やせすぎ

やせている人の多くは、体質的に太れないという場合が大部分であります。つまり、これは遺伝的なものといえるので、多少やせていても、長年それで健康で元気に生活していれば、全く心配はいりません。

ただ、一般的にやせすぎの人は、神経質的な傾向が強く、胃下垂や胃アトニーなどの内臓下垂を伴いがちで、胃腸があまり丈夫でない傾向がみられます。問題になるのは、これまでさして変化がなかった体重が、少しずつ減っていく、あるいは急にやせるという場合です。

何らかの原因で下痢が続けば当然やせてきますが、その他の疾患として甲状腺機能の亢進や肝臓の慢性疾患が疑われます。糖尿病も、病期が進むと明らかにやせてきます。この場合は、多尿やのどの渇きを伴います。

慢性胃炎や胃潰瘍でもやせますし、胃の幽門に近い潰瘍で、通過障害のある場合は特に著しくやせてきます。また、中年以降でしたら、一応ガンも疑ってみる必要はあります。

なお極端なものとしては、若い女性がかかりやすい神経性食欲不振症という病気がありますが、これは原因となる悩みを解決すれば治ります。

また、体質的に夏が弱い人は、極端に夏やせすることがありますが、秋になると回復します。秋になっても戻らない場合は要注意であります。

ツボ療法は、日ごろ胃腸が弱く、疲れやすい、気力がない、神経質であるといった人に行うと効果が出ます。

[演習データ]:
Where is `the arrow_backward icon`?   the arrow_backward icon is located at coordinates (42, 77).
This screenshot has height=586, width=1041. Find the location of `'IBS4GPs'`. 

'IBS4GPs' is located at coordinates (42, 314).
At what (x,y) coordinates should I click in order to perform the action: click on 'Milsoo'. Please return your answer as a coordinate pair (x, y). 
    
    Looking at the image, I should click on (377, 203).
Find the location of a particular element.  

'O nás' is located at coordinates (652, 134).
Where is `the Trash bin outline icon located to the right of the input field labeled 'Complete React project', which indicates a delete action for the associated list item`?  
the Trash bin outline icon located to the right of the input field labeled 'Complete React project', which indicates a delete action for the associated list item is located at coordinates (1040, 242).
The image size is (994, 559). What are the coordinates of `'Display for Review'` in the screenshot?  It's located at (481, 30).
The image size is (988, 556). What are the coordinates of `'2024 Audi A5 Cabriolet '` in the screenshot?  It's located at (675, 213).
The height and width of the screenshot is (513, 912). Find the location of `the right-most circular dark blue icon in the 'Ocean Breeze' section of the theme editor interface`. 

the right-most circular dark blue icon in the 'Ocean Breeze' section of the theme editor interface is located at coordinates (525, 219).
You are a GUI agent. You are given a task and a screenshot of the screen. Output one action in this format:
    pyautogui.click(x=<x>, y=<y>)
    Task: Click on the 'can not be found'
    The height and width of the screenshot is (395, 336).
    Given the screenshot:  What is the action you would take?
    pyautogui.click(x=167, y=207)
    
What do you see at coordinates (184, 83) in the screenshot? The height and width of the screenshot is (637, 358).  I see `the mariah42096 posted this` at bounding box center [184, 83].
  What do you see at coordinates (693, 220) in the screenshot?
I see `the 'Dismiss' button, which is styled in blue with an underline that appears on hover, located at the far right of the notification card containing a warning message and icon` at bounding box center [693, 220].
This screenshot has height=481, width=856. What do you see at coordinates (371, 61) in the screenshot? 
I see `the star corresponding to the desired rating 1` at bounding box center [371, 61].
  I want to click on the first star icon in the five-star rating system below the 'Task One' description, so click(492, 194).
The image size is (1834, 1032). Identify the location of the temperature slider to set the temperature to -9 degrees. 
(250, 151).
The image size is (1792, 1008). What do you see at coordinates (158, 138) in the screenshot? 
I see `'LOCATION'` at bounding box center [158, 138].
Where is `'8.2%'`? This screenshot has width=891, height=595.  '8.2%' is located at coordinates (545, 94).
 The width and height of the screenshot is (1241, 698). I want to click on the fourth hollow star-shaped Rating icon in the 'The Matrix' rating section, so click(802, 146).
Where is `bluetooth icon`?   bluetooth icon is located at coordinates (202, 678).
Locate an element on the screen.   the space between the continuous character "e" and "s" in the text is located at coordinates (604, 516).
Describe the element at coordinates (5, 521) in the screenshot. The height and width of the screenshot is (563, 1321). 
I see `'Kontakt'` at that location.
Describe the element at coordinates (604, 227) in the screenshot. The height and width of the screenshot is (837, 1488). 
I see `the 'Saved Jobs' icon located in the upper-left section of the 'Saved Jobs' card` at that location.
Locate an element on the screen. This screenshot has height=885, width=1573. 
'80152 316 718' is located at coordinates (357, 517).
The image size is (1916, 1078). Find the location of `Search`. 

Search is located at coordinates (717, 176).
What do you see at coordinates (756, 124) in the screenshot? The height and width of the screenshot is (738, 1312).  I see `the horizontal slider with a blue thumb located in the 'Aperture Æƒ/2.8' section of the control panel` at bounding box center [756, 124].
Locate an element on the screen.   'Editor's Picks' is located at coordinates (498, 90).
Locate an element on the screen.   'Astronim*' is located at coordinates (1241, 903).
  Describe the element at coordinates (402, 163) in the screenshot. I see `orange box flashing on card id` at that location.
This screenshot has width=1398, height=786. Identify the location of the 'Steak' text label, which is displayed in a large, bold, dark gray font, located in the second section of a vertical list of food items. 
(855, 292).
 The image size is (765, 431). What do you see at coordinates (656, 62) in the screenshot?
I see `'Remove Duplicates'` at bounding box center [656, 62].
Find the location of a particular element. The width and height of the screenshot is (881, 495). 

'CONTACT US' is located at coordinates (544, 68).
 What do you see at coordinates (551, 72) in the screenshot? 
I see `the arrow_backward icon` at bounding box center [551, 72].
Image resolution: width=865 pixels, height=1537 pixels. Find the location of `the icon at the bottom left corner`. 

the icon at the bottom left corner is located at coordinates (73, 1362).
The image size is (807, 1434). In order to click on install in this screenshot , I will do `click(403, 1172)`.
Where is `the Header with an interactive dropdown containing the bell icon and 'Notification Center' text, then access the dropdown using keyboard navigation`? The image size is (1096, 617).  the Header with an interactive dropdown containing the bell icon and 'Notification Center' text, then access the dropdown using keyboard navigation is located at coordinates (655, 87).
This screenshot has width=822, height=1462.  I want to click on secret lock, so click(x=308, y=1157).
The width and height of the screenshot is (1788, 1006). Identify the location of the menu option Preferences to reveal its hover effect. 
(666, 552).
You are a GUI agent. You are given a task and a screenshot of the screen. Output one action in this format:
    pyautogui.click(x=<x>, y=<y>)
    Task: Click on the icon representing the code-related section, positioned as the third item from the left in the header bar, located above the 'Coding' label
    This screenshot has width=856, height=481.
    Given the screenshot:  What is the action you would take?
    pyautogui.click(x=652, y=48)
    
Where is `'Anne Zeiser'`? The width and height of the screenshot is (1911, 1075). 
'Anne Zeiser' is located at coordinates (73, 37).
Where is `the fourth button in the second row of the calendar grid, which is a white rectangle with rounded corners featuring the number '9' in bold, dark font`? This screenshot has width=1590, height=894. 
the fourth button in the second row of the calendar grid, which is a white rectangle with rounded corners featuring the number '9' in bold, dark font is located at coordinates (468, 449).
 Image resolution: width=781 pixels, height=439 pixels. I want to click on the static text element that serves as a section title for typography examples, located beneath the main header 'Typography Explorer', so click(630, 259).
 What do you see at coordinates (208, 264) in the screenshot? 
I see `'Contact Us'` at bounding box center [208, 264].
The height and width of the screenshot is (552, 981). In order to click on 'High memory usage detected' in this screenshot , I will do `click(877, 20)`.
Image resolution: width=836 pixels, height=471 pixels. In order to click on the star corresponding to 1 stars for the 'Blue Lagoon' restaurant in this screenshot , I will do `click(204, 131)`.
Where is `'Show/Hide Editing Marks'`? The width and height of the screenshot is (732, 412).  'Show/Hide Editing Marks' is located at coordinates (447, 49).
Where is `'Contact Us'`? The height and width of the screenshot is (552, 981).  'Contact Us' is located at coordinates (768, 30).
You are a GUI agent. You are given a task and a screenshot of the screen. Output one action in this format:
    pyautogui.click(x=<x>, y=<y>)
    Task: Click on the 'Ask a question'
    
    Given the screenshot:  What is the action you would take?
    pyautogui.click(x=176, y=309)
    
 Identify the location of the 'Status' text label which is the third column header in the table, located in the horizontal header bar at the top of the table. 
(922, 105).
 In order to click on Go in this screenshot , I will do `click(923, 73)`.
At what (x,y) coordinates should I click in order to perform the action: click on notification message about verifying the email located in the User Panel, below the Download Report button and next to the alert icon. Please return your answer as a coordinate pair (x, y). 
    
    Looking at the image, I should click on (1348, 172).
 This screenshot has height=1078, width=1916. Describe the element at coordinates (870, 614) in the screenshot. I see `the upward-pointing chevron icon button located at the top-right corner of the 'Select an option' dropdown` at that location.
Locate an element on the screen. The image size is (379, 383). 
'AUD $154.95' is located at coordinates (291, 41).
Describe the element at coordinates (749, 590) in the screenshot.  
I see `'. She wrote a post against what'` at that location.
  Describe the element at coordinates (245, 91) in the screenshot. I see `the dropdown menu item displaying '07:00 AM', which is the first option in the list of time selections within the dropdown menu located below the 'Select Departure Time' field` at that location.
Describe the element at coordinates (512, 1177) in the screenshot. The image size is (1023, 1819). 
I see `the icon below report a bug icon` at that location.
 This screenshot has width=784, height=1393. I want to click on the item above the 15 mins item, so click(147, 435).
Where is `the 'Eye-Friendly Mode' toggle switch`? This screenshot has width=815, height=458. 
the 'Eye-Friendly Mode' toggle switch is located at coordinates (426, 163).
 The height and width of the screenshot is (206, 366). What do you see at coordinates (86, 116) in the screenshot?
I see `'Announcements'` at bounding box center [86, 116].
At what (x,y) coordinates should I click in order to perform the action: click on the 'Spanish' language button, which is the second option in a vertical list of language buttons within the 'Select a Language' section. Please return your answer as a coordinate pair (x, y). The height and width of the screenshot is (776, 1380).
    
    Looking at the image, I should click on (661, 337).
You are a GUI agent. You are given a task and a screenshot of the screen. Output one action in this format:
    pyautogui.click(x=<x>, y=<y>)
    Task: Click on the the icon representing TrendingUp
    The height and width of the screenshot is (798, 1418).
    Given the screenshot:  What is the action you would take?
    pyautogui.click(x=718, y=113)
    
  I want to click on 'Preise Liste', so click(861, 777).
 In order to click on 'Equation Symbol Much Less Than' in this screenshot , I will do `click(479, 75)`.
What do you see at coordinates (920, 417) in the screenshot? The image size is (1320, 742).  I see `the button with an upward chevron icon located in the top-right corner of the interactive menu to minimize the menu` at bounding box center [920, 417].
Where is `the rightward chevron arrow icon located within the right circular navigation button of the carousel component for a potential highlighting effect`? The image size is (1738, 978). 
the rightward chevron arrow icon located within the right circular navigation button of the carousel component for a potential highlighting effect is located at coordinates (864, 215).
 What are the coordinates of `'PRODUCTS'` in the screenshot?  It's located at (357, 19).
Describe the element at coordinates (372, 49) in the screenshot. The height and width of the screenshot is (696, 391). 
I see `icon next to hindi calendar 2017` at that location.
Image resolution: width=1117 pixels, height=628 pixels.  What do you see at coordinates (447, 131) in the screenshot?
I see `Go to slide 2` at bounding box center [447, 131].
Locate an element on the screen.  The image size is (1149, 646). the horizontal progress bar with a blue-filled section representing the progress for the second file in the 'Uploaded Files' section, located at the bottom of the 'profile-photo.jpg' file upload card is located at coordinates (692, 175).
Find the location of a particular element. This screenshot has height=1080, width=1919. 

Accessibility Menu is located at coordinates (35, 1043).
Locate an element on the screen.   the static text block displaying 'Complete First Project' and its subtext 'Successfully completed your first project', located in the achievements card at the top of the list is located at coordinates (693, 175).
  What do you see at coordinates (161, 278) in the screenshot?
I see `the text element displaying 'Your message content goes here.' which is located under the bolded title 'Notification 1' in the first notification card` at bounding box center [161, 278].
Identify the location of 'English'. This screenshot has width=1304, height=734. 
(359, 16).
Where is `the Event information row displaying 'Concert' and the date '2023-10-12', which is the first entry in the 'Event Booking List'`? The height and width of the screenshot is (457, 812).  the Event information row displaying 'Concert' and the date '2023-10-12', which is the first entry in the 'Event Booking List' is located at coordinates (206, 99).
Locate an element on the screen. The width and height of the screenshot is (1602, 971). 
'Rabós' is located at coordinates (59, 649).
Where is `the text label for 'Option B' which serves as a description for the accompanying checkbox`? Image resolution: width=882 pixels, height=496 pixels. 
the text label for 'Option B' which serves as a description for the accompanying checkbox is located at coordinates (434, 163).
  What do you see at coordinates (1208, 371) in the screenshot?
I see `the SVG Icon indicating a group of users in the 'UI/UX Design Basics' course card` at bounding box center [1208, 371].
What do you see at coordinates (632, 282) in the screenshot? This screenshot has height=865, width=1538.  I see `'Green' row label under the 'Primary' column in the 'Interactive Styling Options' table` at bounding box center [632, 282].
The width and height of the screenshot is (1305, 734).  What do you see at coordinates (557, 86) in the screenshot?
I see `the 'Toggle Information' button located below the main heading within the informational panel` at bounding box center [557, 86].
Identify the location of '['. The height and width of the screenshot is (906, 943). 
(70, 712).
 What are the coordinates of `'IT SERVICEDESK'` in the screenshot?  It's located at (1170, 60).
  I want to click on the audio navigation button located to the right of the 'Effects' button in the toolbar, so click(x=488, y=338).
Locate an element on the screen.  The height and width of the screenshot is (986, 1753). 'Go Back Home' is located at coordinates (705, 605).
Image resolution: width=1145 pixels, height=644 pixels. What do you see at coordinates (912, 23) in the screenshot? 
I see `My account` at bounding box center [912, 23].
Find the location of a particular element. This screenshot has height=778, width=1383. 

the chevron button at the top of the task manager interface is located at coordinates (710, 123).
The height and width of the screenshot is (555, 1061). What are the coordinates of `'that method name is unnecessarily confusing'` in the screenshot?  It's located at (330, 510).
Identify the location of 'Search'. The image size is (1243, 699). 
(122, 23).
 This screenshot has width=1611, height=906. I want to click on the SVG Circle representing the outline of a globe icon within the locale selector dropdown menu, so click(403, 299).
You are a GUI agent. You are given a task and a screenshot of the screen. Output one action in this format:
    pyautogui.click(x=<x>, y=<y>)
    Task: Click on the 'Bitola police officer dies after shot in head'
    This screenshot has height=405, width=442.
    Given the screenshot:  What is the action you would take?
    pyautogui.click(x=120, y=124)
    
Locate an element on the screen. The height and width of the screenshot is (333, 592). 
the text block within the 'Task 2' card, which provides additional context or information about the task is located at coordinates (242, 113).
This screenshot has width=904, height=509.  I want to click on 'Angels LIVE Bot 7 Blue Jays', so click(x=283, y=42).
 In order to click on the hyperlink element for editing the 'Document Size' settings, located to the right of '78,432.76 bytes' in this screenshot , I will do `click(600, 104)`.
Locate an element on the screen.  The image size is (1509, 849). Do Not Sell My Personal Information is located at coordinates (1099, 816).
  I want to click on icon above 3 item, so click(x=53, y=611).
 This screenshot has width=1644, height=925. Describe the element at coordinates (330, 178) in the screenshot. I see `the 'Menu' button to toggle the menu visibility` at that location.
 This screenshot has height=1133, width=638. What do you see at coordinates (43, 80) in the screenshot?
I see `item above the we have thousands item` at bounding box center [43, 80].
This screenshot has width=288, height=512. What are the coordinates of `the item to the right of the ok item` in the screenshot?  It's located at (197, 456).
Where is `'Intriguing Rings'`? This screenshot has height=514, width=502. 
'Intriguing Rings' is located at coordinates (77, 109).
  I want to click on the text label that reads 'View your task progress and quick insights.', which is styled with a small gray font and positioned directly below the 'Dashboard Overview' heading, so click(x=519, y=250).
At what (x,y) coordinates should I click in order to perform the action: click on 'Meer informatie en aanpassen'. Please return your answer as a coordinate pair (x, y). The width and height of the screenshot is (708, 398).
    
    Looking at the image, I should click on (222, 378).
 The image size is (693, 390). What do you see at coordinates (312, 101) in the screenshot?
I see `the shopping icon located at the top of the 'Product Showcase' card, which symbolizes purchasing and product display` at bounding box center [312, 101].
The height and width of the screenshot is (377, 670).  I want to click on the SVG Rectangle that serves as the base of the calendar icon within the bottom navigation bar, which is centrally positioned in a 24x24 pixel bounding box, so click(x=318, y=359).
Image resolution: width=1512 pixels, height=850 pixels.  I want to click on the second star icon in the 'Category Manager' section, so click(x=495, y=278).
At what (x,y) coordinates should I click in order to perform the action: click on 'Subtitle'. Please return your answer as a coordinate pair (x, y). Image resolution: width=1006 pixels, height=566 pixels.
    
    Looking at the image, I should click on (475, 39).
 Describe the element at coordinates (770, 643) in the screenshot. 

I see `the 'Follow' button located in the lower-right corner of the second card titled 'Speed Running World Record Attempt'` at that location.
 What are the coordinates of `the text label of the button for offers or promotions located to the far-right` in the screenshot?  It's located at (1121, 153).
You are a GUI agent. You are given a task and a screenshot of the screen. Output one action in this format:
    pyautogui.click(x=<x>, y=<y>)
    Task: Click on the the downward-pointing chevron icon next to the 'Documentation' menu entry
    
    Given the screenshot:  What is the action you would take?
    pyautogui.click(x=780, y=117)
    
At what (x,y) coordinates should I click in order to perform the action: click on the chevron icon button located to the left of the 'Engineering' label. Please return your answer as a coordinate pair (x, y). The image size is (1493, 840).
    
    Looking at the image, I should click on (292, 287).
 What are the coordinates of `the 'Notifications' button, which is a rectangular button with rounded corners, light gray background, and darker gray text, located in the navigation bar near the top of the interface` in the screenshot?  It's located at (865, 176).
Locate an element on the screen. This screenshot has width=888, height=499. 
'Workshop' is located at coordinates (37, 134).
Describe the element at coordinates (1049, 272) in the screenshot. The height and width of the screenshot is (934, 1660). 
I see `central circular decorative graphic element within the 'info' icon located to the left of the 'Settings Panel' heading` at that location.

[作業項目 1]:
やせすぎについての提示文によると、糖尿病でやせてくる場合にはどんな症状を伴いますか。
[作業項目 2]:
やせすぎについての提示文を、最後の文の次から書き継いでください。
このデータは解答に使いません。

[解答 1]:
多尿やのどの渇きを伴います。

[解答 2]:
-鍼灸治療編

◆主要なツボ

背中 「肝兪」、「胆兪」、「脾兪
腰  「腎兪」、「大腸兪」、「小腸兪
腹部 「巨闕」、「中脘」、「大巨
足  「足三里」、「地機」、「三陰交」、「太谿」、「湧泉

などがポイントになります。

◆治療法

やせすぎの人には、胃腸を丈夫にし、体力を強め、体調を整える治療を行います。

したがって、第1のポイントは食事をおいしく食べられるように、胃の調子を整えるツボ刺激を行います。それには「肝兪」を刺激します。次に「脾兪」、「胃兪」、「腎兪」にも刺激をします。「脾兪」、「胃兪」は消化機能に働きをよくするツボであり、「腎兪」は活力がつくツボです。

腹部では「巨闕」、「中脘」が重要であります。「巨闕」は慢性胃病を治すのに効果あり、「中脘」、「大巨」も胃腸病の名穴であるとともに、便通異常にもよく効きます。

足では「足三里」、「地機」、「三陰交」、「太谿」、「湧泉」などを処置します。とりわけ、「足三里」、「地機」は胃下垂、胃アトニーの人効果的です。「湧泉」は、家庭でもよくもむ習慣をつけるといいでしょう。

灸治療の場合、各々のツボに米粒大の灸を1ヵ所3~5壮すえます。

◆メモ

やせすぎの人には胃弱の人が多いから、できるだけ消化のいいタンパク質、例えば豆腐、ゆば、白身の魚などを多くとるようにするとよいでしょう。時間をかけて、ゆっくり食べるようにします。

〇やせすぎを改善する手軽な脚力運動

①つま先立ちをします
ゆっくりと完全に、つま先立ちを20回以上行います。

②あおむけに寝て、足を持ち上げます。
あおむけに寝て、ひざを伸ばして、両足同時に床から10~15㎝持ち上げたまま、できるだけ我慢します。

③足を交互に上げます。
膝を伸ばしたまま、片足を床に置いた反対の足と直角にするつもりで、足を上げていきます。それを交互に行います。